**What the exercise asks**
Go through the data below and copy each line where the word "will" occurs.

*** Begin section ***

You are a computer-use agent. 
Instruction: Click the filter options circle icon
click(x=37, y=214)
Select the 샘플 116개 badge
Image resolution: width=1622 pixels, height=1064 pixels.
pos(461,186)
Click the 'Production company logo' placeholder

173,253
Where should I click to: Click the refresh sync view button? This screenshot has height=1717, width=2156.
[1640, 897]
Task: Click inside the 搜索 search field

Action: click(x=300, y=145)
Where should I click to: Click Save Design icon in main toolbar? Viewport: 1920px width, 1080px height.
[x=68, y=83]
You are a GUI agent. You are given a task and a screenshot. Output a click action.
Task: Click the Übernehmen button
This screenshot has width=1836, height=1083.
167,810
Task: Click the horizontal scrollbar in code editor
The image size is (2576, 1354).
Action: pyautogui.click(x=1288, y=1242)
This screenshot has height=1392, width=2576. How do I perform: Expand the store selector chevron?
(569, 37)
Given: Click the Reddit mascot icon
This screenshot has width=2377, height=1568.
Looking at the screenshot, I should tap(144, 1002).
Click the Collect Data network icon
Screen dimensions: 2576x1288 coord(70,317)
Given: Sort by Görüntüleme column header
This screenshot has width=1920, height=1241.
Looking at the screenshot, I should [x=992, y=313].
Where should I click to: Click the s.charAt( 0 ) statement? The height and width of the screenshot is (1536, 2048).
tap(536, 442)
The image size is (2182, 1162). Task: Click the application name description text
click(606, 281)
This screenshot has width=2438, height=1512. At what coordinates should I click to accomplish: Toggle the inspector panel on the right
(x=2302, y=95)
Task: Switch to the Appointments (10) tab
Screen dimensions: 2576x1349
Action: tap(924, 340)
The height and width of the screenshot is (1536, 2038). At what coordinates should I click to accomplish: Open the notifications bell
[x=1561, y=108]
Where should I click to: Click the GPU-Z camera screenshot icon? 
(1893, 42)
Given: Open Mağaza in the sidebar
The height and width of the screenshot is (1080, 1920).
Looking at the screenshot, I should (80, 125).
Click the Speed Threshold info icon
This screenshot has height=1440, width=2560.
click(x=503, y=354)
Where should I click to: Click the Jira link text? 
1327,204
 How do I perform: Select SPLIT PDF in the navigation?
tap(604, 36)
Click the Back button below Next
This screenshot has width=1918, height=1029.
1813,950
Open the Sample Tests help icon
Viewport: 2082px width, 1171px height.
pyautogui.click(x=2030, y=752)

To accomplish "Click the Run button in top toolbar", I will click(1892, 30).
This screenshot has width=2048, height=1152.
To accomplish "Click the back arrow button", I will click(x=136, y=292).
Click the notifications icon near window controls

*** End section ***

**Reply to the task**
To accomplish "Click the Run button in top toolbar", I will click(1892, 30).
To accomplish "Click the back arrow button", I will click(x=136, y=292).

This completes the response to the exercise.